Micromechanical Properties Of Fixed And Living Vascular Pulmonary Endothelial Cells Following Exposure To Barrier Enhancing And Barrier Disrupting Agents

Abstract

Disruption of pulmonary endothelial cell (EC) barrier function is a critical pathophysiologic event that occurs in multiple inflammatory disease processes. The actin cytoskeleton, an essential regulator of endothelial permeability, is a dynamic structure whose stimuli-induced rearrangement is linked to barrier modulation. We used atomic force microscopy (AFM) to characterize structural and mechanical changes in the F-actin cytoskeleton of cultured human pulmonary artery EC in response to both barrier-enhancing and barrier-disrupting conditions.
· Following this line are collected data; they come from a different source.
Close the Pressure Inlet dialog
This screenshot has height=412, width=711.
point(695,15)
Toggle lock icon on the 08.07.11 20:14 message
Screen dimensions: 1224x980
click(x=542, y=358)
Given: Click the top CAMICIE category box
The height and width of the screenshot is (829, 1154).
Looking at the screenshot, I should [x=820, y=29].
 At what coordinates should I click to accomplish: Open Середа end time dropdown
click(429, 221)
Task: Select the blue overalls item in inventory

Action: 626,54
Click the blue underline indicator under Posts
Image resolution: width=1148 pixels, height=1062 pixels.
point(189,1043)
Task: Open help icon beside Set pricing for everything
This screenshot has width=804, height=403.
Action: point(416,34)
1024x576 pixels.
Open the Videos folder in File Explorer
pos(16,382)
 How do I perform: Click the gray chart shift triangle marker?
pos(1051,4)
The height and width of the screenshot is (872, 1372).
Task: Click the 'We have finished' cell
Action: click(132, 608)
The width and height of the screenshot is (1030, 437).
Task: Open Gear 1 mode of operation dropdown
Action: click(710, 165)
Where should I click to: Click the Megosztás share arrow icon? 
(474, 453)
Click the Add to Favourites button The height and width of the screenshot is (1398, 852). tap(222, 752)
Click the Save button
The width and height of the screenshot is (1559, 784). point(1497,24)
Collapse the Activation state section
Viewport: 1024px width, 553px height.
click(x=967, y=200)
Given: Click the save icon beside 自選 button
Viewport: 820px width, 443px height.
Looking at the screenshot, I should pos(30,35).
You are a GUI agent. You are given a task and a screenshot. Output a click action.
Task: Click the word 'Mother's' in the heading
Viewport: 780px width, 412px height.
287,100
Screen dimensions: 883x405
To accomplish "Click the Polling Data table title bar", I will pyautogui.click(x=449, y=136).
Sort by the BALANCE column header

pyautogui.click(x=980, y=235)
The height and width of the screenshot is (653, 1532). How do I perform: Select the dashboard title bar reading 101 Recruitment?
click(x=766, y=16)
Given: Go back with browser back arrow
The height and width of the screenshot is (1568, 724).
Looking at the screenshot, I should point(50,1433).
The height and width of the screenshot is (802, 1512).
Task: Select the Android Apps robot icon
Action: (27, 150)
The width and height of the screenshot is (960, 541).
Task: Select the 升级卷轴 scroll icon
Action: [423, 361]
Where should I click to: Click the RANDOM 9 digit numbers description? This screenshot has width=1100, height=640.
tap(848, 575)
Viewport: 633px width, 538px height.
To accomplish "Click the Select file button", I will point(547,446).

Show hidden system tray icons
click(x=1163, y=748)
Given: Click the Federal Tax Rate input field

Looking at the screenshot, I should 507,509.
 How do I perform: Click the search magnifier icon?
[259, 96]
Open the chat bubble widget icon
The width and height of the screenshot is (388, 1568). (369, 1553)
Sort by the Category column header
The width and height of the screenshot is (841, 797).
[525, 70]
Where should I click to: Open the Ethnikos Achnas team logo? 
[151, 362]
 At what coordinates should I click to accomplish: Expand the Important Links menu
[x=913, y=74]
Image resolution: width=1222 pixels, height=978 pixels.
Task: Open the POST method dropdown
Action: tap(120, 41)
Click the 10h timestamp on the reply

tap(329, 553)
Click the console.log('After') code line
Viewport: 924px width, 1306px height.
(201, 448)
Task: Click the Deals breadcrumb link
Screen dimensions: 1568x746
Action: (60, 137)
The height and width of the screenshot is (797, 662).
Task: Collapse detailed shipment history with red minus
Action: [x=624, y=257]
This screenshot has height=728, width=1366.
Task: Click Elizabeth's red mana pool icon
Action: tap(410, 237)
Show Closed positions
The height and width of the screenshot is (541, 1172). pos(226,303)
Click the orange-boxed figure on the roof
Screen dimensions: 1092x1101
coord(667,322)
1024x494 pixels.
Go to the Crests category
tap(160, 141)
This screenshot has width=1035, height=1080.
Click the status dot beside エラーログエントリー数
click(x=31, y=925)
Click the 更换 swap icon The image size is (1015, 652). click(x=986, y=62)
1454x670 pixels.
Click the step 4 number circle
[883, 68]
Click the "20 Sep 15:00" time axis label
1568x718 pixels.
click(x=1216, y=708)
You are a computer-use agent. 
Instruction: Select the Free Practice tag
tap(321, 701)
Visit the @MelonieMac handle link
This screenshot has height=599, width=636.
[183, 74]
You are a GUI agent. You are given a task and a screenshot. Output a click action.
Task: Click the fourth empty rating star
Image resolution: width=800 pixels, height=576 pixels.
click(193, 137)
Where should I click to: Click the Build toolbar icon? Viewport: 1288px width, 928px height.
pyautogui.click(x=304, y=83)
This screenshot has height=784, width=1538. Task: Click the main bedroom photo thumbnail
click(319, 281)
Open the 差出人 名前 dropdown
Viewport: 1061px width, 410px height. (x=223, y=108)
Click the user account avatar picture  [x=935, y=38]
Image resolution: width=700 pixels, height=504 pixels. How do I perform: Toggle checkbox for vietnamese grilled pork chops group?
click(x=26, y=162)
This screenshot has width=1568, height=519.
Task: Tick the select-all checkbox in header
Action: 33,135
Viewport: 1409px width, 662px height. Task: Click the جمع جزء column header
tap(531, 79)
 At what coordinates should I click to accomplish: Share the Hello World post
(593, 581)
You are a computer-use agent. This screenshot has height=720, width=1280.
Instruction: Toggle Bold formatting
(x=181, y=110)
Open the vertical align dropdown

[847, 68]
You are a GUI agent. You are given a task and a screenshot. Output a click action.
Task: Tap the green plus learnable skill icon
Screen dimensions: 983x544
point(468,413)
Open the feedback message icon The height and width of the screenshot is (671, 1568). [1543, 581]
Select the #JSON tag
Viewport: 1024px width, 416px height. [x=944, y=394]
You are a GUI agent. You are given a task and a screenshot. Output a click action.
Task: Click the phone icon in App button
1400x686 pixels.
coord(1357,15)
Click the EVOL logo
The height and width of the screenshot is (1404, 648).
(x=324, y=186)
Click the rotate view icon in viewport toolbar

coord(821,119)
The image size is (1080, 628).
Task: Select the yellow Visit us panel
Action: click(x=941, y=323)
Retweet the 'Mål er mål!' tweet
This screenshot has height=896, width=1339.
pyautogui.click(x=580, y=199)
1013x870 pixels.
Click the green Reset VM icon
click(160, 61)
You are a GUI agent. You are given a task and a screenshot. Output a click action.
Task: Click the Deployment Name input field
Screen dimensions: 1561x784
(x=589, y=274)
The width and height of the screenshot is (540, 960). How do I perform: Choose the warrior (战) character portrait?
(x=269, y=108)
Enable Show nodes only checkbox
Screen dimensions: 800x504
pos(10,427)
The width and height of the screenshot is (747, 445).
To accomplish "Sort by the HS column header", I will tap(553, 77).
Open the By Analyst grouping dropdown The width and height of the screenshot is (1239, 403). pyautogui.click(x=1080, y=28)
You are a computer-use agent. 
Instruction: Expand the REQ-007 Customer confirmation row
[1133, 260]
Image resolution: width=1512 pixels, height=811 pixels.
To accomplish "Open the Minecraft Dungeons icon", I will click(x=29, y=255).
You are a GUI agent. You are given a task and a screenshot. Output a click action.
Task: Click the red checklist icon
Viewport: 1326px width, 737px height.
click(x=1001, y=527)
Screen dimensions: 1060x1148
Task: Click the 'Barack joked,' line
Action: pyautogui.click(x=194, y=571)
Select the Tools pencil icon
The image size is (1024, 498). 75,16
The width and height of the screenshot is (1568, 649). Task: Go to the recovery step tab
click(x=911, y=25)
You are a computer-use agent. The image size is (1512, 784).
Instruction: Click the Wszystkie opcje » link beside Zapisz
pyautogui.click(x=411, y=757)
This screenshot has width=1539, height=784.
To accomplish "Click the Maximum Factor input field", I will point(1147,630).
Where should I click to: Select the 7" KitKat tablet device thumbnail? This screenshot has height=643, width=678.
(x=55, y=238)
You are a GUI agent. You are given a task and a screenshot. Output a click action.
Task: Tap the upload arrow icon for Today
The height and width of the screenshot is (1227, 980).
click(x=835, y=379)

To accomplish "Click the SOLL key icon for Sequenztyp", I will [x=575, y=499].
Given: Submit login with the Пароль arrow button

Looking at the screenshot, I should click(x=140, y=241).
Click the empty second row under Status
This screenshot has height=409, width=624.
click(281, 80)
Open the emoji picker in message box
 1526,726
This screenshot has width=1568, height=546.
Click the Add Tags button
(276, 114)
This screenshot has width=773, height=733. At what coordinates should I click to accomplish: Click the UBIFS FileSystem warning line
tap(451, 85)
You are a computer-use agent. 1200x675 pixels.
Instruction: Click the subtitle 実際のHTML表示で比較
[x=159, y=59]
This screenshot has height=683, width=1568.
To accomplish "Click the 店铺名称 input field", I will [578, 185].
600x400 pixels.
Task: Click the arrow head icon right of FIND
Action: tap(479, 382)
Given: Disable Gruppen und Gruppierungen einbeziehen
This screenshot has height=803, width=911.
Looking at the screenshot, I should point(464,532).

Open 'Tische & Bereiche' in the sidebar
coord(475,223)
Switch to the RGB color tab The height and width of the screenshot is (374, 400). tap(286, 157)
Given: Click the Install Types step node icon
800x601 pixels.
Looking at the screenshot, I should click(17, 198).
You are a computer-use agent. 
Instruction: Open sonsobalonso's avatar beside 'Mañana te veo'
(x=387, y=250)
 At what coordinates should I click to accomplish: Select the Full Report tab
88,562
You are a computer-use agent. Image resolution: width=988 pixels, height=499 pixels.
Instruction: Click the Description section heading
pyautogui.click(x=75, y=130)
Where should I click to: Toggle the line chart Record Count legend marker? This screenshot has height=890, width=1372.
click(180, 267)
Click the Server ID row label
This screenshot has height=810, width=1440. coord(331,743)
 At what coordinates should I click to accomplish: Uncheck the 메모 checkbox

The mechanical properties of both fixed and live cells were evaluated. Elastic modulus values in the range of 50-1000 kPa were typically measured for fixed cells, while much lower values of 1-40 kPa were characteristic of live cells. In fixed cells, a differential distribution of elasticity was observed after exposure to the barrier-enhancing compound S1P (sphingosine 1-phosphate) compared to that produced by the barrier-disrupting agonist, thrombin. After S1P, the elastic modulus was elevated primarily at the periphery, while thrombin treatment increased elasticity in the central region of the cell. These observations correspond with the distribution of F-actin in parallel-treated EC as detected by immunofluorescence. In living cells, thrombin generally increased the average elastic modulus over 60 minutes; however, the S1P response was more varied and subtle. Experiments are under way to confirm these preliminary observations. These results provide novel insights into the structural and mechanical properties that dynamically regulate pulmonary EC barrier function.